— REQUIRED WORK —
Reproduce each line of the entries that carries "will".

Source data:
..........
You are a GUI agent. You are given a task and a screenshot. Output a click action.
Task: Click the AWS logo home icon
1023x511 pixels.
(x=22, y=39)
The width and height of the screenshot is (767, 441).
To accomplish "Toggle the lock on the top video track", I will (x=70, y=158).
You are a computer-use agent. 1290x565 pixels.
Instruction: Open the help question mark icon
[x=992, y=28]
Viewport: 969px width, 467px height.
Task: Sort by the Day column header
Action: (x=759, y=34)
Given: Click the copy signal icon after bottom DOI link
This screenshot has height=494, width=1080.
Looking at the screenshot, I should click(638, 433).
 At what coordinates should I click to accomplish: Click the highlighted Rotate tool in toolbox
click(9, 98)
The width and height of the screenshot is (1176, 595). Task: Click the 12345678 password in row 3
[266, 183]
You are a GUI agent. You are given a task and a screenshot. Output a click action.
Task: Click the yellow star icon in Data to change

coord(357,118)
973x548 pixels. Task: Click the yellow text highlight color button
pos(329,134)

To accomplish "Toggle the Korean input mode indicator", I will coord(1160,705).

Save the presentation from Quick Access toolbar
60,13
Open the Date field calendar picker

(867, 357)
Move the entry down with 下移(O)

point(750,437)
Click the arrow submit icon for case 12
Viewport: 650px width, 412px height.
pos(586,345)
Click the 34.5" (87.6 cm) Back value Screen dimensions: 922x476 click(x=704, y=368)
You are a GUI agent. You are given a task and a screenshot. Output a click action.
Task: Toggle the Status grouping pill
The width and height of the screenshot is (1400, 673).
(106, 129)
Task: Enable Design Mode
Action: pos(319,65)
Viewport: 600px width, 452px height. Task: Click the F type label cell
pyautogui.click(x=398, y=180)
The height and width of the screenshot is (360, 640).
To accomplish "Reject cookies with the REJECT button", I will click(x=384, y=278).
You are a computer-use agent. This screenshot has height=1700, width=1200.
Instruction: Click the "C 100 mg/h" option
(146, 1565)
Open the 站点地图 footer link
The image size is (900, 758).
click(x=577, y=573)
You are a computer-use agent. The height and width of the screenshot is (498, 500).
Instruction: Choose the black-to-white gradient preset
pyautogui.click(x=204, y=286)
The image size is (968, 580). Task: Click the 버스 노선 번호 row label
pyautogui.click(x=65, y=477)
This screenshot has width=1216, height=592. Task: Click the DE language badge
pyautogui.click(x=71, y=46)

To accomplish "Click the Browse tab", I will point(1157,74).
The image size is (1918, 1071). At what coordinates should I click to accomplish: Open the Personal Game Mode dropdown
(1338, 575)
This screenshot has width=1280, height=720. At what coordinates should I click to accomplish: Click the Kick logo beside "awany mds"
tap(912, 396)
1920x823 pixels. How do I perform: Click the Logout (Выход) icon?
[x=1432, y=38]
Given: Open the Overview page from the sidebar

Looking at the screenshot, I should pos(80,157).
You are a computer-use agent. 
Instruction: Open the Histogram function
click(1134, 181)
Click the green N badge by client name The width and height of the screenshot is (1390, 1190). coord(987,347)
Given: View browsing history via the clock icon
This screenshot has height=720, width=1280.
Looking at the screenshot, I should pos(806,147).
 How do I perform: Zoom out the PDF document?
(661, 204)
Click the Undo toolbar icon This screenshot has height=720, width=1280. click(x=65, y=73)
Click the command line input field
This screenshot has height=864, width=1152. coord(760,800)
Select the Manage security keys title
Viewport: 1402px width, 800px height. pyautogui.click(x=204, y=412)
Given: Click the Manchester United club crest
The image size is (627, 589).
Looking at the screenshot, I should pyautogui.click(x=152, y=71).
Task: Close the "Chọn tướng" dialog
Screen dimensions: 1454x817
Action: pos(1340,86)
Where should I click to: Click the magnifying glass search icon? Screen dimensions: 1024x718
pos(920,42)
..........
— SOLUTION BELOW —
To accomplish "Toggle the lock on the top video track", I will (x=70, y=158).
To accomplish "Toggle the Korean input mode indicator", I will coord(1160,705).
To accomplish "Reject cookies with the REJECT button", I will click(x=384, y=278).
To accomplish "Click the Browse tab", I will point(1157,74).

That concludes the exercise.